Well, we are taking a break in Cuenca.
We are not really city people and usually spend very little time in towns or other large metropolitan areas.
We love quiet spots in nature, fresh air, endless vistas and birds singing.
We like little villages and like to watch the people go about their daily lives, work in the fields or do their laundry on the banks of a river.
But there where some repairs that needed to be taken care of on the camper, so we decided to have it done here, before crossing into Peru.
The eight Araucarias were brought from Chile and planted by Luis Cordero at the turn of the century.
We found a little apartment on the top floor of an old colonial building owned by a dentist, his office is downstairs, he is 85 years old and still fits dentures for the indigenous. It came with a roof top terrace where we ate our breakfast or just went to read or watch the comings and goings down below. Outside the entry, on Plaza de San Francisco, is a daily market, the women in their beautiful outfits sell alpaca shawls and other nice and not so nice items. They are mostly from Otovalo, you can tell by their clothes.
We are intrigued by the changing outfits as we move south, skirts, adornments and hats might look the same to us, but the native people here can tell by the clothing which village they are from.

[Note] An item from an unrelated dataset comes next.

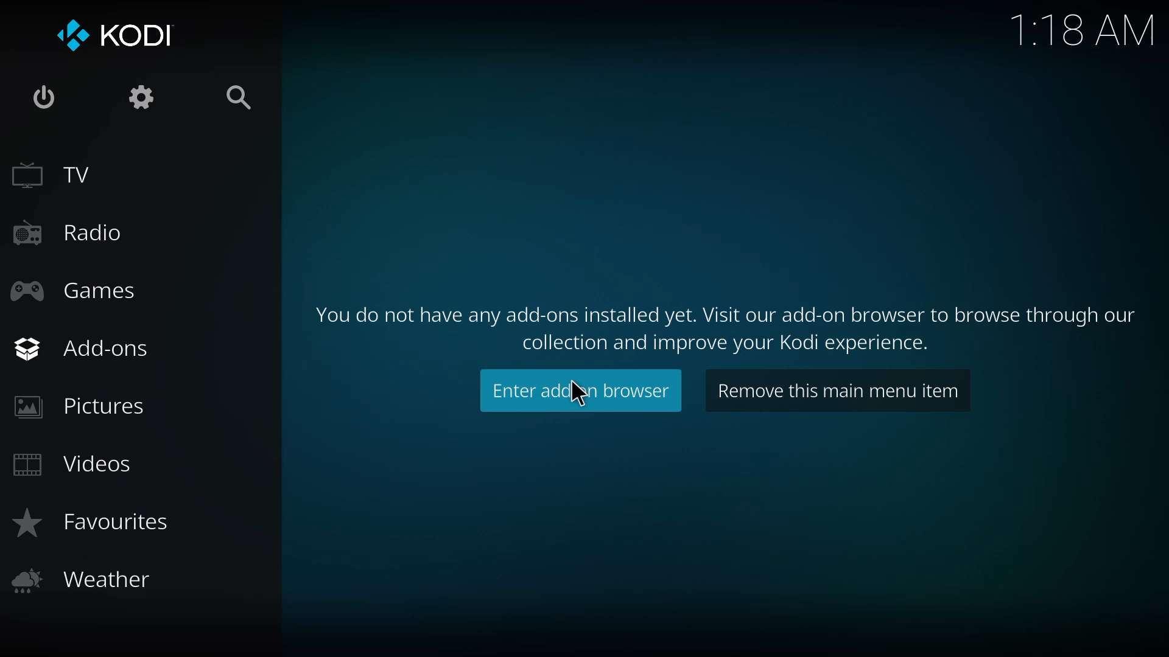  What do you see at coordinates (84, 348) in the screenshot?
I see `add-ons` at bounding box center [84, 348].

Just like we can back home in Austria. So to us, it is fascinating.
At night they store their wares in the building, so it was always interesting when we came home in the evening, we had to pass by their stored items – checking out the table cloths (loved them) and bags stored on the shelves.
We had to vacate the apartment after a week, Dano, the owner came through with another apartment, down by the river. We liked that one too.
There is always something going on in a City, cultural happenings, fiestas, street musicians. It took us days to visit the churches and museums on foot. Then we got our bicycles out and started to explore more, it has been fun. The two rivers make all the difference, they are mostly green belt with walking and bicycle trails. Thanks to a state of the art sewage treatment plant the rivers are clean and we saw fishermen fly fishing within city limits and catching nice sized trout.
At the edge of town are some hot springs where we went to soak and do the steam/mud/shower/steam/soak/nap/tea routine, spent most of the day there and LOVED it.
The daily market is huge, and we can find all the food you need just steps away from our little home away from our “home away from home” called camper.
Having an oven has been nice too, makes baking bread a lot easier than doing it with the Cobb grill. Apricots and blueberries are everywhere at the market right now so I made an apricot/blueberry cake today. A little taste from home, Ecuadorian food is not really what we are used to, but we try. Günter even ate a roasted “cuy” (Guinea Pig), I passed.
I am not going to write a Cuenca guide book, but will let the pictures speak for themselves.
We spent Dia de los Muertos and Independence day on November 3rd in Cuenca and enjoyed the festivities.
We would just follow the music and hang out!
Adios Cuenca, ist’s been good to get to know you!